Cardiologist Steven Nissen, who warned about the heart attack risks of Avandia and proposed more safety data before FDA approval with additional study once a drug reaches the market, thinks with their new policy, “the FDA got this one right.” In an interview, Nissen said “it’s setting the bar at an appropriate level that will give us the information we need to make good treatment decisions.” But industry analysts say the new recommendations will make it more costly and time-consuming for companies to develop drugs that lower blood glucose levels, over 100 of which are in some stage of development. 

Mary Parks, M.D., director of the Division of Metabolism and Endocrinology Products at the Center for Drug Evaluation and Research (CDER) of the FDA says letters have been sent to the drug companies to inform them of the new guidelines, which will apply to future applications as well as those currently pending FDA approval. Pending applications include one from Bristol-Myers Squibb Co. and AstraZeneca for saxagliptin, and one from Eli Lilly and co. and Amylin Pharmaceuticals Inc. for Byetta as a stand-alone treatment. Dr. Parks said she couldn’t comment specifically on pending drug applications, but said some companies may only have to make “very minimal” alterations to their new drug applications.

The agency is also continuing to evaluate how these recommendations will be applied to anti-diabetic drugs that have already been approved and expects to release further guidance in the future. And, although these recommendations to companies aren’t binding, they do have the effect of being a requirement as the agency can refuse approval of drugs that don’t meet their recommendations.

Avandia’s maker, Glaxo, has said the drugs’ safety is comparable to similar pills and agreed to add a strong warning that the drug might increase heart attack risk, with a note that the data was inconclusive. Studies of its heart effects are continuing.
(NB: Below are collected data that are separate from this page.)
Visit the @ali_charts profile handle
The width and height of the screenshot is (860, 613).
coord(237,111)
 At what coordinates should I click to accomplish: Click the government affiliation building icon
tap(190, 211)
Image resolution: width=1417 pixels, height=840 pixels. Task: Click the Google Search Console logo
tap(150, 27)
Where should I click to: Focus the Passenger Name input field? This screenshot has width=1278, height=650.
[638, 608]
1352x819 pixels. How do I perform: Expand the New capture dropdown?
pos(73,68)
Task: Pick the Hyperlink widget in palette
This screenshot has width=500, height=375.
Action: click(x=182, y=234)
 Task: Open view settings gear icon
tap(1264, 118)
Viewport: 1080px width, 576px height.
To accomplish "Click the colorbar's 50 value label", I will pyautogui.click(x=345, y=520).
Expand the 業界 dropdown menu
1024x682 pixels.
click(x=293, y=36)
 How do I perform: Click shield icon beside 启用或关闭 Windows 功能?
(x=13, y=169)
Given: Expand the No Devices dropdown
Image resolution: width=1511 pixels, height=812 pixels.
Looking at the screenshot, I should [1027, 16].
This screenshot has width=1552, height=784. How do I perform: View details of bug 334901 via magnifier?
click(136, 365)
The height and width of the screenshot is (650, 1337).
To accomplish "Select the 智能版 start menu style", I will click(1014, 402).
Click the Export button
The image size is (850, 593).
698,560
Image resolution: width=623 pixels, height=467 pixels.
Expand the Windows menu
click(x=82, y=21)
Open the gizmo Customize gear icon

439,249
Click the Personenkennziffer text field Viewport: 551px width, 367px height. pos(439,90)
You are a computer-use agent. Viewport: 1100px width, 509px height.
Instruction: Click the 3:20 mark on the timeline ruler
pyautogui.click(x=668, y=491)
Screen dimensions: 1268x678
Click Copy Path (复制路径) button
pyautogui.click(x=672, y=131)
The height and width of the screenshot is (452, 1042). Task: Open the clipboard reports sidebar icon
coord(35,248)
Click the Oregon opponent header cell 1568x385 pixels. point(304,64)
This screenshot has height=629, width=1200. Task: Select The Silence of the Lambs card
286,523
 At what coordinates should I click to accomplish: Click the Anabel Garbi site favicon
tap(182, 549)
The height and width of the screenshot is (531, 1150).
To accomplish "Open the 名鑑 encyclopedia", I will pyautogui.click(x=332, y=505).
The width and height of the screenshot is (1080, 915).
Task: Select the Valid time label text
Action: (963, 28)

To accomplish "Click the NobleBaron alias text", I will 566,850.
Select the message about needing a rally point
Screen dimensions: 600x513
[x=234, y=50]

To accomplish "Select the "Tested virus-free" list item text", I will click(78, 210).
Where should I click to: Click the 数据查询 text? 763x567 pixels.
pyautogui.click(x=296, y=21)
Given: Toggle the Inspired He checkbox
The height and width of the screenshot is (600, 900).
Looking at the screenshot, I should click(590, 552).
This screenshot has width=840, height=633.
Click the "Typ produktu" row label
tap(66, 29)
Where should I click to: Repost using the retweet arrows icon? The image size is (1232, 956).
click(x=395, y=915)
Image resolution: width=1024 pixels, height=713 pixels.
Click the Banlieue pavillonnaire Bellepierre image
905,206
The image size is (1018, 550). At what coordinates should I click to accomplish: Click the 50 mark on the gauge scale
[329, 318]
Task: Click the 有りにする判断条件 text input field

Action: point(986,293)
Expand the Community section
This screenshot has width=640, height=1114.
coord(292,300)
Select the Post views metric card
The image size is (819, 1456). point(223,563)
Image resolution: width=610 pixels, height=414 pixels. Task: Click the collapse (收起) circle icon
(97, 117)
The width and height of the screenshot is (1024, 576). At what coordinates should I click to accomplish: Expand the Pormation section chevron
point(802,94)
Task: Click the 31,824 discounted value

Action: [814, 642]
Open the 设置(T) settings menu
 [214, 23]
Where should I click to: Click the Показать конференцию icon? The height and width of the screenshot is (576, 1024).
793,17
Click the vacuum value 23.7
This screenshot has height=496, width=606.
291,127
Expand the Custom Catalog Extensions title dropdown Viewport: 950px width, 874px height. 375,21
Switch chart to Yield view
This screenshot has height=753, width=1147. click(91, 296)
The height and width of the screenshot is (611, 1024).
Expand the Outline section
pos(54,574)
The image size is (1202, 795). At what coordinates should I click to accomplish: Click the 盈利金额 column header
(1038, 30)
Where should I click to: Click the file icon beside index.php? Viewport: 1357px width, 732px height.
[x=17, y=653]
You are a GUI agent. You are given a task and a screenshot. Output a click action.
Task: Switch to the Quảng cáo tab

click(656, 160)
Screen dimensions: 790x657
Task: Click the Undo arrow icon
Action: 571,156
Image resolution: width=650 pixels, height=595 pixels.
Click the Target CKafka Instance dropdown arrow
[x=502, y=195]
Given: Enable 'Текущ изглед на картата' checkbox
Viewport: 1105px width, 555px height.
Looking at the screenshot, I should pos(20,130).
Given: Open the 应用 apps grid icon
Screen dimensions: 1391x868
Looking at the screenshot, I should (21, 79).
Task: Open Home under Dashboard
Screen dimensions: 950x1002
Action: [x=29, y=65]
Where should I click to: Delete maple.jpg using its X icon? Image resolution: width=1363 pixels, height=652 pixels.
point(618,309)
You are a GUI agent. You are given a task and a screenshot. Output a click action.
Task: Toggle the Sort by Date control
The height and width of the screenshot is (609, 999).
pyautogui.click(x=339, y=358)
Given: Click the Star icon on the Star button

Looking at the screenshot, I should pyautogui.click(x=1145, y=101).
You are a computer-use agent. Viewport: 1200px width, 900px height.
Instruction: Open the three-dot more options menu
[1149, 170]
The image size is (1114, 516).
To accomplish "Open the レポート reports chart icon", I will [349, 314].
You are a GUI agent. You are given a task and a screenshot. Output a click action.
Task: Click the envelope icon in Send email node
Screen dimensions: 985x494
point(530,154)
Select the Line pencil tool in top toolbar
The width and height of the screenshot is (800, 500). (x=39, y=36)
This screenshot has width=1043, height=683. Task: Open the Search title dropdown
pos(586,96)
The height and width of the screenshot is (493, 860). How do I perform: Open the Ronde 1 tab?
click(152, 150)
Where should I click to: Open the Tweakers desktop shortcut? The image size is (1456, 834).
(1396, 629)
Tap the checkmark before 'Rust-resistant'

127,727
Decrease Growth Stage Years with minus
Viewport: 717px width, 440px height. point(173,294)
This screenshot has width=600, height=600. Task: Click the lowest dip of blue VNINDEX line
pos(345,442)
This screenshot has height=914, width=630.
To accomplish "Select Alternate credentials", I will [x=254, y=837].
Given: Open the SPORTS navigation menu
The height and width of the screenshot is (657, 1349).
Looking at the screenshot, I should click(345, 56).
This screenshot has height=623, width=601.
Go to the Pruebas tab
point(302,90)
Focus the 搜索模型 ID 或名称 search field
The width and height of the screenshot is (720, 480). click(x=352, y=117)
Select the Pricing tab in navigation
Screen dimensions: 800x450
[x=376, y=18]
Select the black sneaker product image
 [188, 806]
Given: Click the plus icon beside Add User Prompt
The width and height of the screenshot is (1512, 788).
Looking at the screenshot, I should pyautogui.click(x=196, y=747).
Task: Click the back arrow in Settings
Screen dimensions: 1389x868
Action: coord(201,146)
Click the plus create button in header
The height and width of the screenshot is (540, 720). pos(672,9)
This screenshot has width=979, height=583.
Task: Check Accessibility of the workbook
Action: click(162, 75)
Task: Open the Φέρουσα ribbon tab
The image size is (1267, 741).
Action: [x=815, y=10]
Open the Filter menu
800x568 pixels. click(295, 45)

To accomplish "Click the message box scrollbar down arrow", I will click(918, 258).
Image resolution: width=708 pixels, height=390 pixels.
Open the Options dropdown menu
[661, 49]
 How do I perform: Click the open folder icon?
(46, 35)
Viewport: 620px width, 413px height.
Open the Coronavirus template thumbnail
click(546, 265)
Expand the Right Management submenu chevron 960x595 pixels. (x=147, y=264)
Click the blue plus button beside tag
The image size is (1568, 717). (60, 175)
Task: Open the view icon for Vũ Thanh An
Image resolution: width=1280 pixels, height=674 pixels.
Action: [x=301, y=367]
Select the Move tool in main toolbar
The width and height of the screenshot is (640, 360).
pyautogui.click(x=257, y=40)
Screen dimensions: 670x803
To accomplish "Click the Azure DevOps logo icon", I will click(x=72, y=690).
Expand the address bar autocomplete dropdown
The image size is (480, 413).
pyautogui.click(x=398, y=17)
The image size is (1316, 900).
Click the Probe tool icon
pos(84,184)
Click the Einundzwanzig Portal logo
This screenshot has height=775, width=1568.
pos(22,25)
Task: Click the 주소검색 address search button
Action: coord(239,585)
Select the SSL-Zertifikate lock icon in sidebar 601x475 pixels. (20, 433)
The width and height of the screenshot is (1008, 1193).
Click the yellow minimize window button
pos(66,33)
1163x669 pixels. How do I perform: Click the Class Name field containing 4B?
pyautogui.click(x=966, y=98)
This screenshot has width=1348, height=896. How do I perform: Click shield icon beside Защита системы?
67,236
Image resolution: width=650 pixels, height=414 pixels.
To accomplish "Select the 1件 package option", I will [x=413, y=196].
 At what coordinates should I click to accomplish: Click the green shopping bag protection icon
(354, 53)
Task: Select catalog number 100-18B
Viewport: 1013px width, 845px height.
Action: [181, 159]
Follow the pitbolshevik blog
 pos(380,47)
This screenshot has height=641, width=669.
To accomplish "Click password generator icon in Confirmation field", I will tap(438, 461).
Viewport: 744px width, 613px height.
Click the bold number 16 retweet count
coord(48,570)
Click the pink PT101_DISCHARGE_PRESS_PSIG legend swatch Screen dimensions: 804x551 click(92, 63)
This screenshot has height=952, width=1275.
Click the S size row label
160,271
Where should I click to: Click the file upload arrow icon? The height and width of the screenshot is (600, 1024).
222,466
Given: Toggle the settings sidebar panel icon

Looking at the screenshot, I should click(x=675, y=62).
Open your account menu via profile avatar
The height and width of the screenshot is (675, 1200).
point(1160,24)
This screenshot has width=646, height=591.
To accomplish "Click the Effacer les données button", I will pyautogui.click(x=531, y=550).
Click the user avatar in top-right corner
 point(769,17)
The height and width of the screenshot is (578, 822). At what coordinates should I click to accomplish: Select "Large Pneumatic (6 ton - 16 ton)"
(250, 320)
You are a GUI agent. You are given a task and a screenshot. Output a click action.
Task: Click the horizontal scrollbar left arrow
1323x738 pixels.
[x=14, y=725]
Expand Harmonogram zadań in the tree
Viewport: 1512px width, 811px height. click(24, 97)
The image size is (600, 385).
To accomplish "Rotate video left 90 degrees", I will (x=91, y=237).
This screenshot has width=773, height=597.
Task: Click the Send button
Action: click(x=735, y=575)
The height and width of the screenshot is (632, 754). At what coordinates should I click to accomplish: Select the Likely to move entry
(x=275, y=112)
Currently in the United States, there are an estimated 23.6 million people who have type 2 diabetes. Of those cases, 17.9 million have been diagnosed, but 5.7 million people don’t even know they have the condition. Over time, diabetes can lead to blindness, kidney failure and nerve damage. Diabetes is also an important factor in accelerating the hardening and narrowing of the arteries, leading to strokes, coronary heart disease, and other large blood vessel diseases.